- Conference: Independent
- Record: 6–3
- Head coach: Elmer Layden (1st season);
- Captain: Dominic Vairo
- Home stadium: Notre Dame Stadium

= 1934 Notre Dame Fighting Irish football team =

American college football season

The 1934 Notre Dame Fighting Irish football team was an American football team that represented the University of Notre Dame as an independent during the 1934 college football season. Following a losing season in 1933, Notre Dame in January 1934 hired Elmer Layden as its head football coach. In its first season under Layden, the team compiled a 6–3 record and outscored opponents by a total of 108 to 56. The team lost to Texas, Pittsburgh, and Navy, and ended the season with three consecutive victories over rivals Northwestern, Army, and USC.

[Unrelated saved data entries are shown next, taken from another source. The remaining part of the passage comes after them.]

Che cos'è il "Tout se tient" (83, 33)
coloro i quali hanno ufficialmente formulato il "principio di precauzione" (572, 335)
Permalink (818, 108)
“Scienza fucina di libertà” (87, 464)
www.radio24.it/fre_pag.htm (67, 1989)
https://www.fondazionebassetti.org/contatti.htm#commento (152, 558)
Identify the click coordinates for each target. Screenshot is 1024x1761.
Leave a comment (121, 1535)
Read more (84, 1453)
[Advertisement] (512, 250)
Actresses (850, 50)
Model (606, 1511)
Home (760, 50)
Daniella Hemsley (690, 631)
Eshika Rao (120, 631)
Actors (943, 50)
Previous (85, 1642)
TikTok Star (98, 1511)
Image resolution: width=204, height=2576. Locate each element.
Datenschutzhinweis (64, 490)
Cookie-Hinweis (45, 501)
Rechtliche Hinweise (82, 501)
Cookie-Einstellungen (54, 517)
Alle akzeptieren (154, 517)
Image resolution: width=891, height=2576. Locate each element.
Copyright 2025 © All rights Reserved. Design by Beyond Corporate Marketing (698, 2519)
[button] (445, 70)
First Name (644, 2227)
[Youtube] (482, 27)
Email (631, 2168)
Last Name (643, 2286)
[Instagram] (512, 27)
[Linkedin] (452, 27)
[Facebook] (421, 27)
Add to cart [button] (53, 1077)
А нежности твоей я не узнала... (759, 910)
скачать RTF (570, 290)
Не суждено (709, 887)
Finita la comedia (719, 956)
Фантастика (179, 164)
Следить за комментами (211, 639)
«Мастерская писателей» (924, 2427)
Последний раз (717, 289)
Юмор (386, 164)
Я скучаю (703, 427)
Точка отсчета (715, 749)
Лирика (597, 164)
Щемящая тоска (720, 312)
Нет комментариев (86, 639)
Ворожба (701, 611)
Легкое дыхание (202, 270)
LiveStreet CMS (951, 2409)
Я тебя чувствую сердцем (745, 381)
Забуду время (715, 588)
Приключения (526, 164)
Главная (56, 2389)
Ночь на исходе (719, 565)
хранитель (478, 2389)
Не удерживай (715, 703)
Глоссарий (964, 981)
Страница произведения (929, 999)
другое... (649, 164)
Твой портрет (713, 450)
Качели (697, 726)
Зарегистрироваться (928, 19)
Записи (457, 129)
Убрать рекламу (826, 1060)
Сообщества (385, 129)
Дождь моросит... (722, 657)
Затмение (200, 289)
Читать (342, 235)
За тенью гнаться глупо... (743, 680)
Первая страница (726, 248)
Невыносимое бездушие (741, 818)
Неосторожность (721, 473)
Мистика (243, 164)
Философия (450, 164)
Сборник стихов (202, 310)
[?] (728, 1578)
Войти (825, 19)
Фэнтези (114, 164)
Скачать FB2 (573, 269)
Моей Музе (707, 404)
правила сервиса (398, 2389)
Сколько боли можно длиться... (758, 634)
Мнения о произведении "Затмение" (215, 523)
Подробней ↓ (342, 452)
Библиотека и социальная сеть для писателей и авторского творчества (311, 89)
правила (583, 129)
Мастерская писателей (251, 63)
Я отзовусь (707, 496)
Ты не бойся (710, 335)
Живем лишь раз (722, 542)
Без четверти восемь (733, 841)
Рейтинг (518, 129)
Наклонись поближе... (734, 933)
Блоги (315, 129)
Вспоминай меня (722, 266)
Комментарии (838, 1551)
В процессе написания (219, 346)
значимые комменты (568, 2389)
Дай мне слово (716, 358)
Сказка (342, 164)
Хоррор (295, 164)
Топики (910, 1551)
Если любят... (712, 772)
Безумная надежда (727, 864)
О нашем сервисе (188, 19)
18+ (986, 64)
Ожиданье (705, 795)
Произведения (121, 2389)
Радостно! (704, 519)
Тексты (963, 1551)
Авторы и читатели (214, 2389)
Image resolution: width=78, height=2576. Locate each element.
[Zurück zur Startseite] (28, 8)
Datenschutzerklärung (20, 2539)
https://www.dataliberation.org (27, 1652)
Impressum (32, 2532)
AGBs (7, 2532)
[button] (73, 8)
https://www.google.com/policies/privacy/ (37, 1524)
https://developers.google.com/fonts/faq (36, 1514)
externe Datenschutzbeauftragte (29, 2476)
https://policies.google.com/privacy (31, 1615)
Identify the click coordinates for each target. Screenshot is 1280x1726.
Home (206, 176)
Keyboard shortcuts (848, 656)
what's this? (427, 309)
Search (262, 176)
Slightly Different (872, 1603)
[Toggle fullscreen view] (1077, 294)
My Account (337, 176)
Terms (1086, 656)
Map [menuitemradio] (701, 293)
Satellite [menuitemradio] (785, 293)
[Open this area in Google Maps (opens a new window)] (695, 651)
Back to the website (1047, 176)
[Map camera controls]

Notre Dame center Jack Robinson was a consensus pick on the 1934 All-America college football team. Right end Dominic Vairo was the team captain.

The team played its home games at Notre Dame Stadium in Notre Dame, Indiana.

==Schedule==

| Date | Opponent | Site | Result | Attendance | Source |
| October 6 | Texas | Notre Dame Stadium; Notre Dame, IN; | L 6–7 | 20,353–33,000 |  |
| October 13 | Purdue | Notre Dame Stadium; Notre Dame, IN (rivalry); | W 18–7 | 34,263 |  |
| October 20 | Carnegie Tech | Notre Dame Stadium; Notre Dame, IN; | W 13–0 | 11,242 |  |
| October 27 | Wisconsin | Notre Dame Stadium; Notre Dame, IN; | W 19–0 | 25,354 |  |
| November 3 | at Pittsburgh | Pitt Stadium; Pittsburgh, PA (rivalry); | L 0–19 | 56,556–64,000 |  |
| November 10 | vs. Navy | Municipal Stadium; Cleveland, OH (rivalry); | L 6–10 | 54,571 |  |
| November 17 | at Northwestern | Dyche Stadium; Evanston, IL (rivalry); | W 20–7 | 38,413–45,000 |  |
| November 24 | vs. Army | Yankee Stadium; Bronx, NY (rivalry); | W 12–6 | 78,757 |  |
| December 8 | at USC | Memorial Coliseum; Los Angeles, CA (rivalry); | W 14–0 | 45,568 |  |
Source: ;

==Personnel==
===Players===
- Harry Becker, right tackle
- Bud Bonar, quarterback
- Frank Carideo, fullback
- Don Elser, fullback
- Wally Fromhart, quarterback
- Dan Hanley, right halfback
- Mike Layden, right halfback
- George Melinkovich, right halfback
- John Michuta, right tackle
- Wayne Millner, left end
- Andy Pilney, left halfback
- Jack Robinson, center
- Rocco Schiralli, left guard
- Paul Schrenker, right guard
- William Shakespeare, left halfback
- W. Smith, right guard
- Fred Solari, center
- Joseph Sullivan, left tackle
- Dominic Vairo, captain and right end

===Coaching staff===
- Head coach: Elmer Layden
- Assistant coaches: Joe Boland (line), Chet Grant (backfield), Tom Conley (ends).